** begin RECORD EXTRACTS **

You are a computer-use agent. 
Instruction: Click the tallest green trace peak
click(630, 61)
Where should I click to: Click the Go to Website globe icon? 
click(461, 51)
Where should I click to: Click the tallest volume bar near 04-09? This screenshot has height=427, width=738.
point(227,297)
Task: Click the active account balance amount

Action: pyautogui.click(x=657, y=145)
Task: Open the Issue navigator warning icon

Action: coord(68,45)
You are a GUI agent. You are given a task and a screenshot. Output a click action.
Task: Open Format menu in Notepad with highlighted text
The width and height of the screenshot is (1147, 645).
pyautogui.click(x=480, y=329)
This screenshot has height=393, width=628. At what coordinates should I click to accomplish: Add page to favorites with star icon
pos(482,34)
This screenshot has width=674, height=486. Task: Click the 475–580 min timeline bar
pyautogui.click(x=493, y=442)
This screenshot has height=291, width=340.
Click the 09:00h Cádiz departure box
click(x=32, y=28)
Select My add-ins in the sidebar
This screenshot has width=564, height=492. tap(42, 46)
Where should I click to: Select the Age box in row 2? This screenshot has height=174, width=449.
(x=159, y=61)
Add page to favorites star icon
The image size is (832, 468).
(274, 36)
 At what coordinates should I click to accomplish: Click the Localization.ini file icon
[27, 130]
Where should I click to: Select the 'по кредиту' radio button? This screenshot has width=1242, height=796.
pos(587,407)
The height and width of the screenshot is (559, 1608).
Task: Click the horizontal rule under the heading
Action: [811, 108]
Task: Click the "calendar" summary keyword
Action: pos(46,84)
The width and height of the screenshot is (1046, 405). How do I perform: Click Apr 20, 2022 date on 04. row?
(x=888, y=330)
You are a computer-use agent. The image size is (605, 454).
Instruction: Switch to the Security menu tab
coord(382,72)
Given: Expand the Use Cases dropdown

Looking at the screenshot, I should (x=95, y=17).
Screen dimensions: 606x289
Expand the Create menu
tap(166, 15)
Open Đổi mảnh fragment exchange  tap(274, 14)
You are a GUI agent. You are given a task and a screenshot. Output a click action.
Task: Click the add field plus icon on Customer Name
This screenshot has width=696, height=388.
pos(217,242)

** end RECORD EXTRACTS **

» OBJECTIVE
Which lines of the records contain the string "with"? Extract each such line in full, treating uppercase and lowercase as different.

» TASK RESULT
Task: Open Format menu in Notepad with highlighted text
This screenshot has height=393, width=628. At what coordinates should I click to accomplish: Add page to favorites with star icon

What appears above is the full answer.